Turkish current account in first surplus since 2015 as economy cracks
Turkey posted its first current account surplus in three years as imports slumped during a severe economic downturn.
The surplus was $2.59 billion in August compared with a deficit of $923 million 12 months earlier, the central bank said in a statement on its website on Thursday. Imports slid to $14.4 billion from $19.4 billion, while exports fell to $13.1 billion from $14.6 billion, it said.
The surplus reduced the 12-month rolling deficit to $51.1 billion, or 5.8 percent of gross domestic product (GDP) reported for the year to June.
Turkey’s current account deficit has been depicted as the Achilles heel of the economy as the government stimulated growth with more imports and foreign borrowing. But a slump in the lira of almost 40 percent since January is sending economic output plummeting, prompting economists to predict a slump in imports and economic recession.
The current account balance was also helped by tourism revenues, which were $3.69 billion, an increase of $461 million over August 2017, the central bank said.
But severe weakness in the economy remains.

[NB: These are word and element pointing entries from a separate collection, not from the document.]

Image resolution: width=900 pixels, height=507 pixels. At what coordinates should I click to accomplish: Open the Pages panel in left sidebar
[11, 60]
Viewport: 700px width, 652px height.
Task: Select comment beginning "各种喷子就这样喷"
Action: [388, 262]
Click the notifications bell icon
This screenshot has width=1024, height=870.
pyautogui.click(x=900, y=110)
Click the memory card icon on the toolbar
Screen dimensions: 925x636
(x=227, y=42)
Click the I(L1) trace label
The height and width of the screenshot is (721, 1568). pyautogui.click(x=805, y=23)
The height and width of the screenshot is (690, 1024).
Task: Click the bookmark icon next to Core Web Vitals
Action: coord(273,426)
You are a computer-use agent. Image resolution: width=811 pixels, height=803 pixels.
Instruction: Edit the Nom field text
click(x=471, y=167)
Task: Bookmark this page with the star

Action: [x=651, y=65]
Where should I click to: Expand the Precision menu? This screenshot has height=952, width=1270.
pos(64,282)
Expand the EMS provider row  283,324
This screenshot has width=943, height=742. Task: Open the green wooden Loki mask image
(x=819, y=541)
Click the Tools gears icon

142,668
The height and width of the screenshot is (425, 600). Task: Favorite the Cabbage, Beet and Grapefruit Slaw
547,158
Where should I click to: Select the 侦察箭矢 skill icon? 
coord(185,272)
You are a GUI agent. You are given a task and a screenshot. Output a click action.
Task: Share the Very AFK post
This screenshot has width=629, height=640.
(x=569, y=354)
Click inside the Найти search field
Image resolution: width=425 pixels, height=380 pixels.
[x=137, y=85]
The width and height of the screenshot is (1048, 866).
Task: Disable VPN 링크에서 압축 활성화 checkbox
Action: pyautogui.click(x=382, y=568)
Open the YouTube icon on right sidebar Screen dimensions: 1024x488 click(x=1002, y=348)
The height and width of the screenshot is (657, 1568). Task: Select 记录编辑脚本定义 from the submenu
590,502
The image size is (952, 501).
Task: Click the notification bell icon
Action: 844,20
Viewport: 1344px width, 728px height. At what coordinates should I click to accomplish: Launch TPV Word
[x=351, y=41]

Investors are continuing to sell Turkish stocks, bonds and other assets and foreign direct investment has slumped, meaning the central bank is being forced to fund the current account deficit through its own resources.
Portfolio investment recorded a net outflow of $1.79 billion in August, while the central bank’s official reserves fell a massive $8.1 billion during the month, the biggest drop this year.
The lira’s weakness has stimulated inflation, which has surged to almost 25 percent and prompted the government to take emergency measures.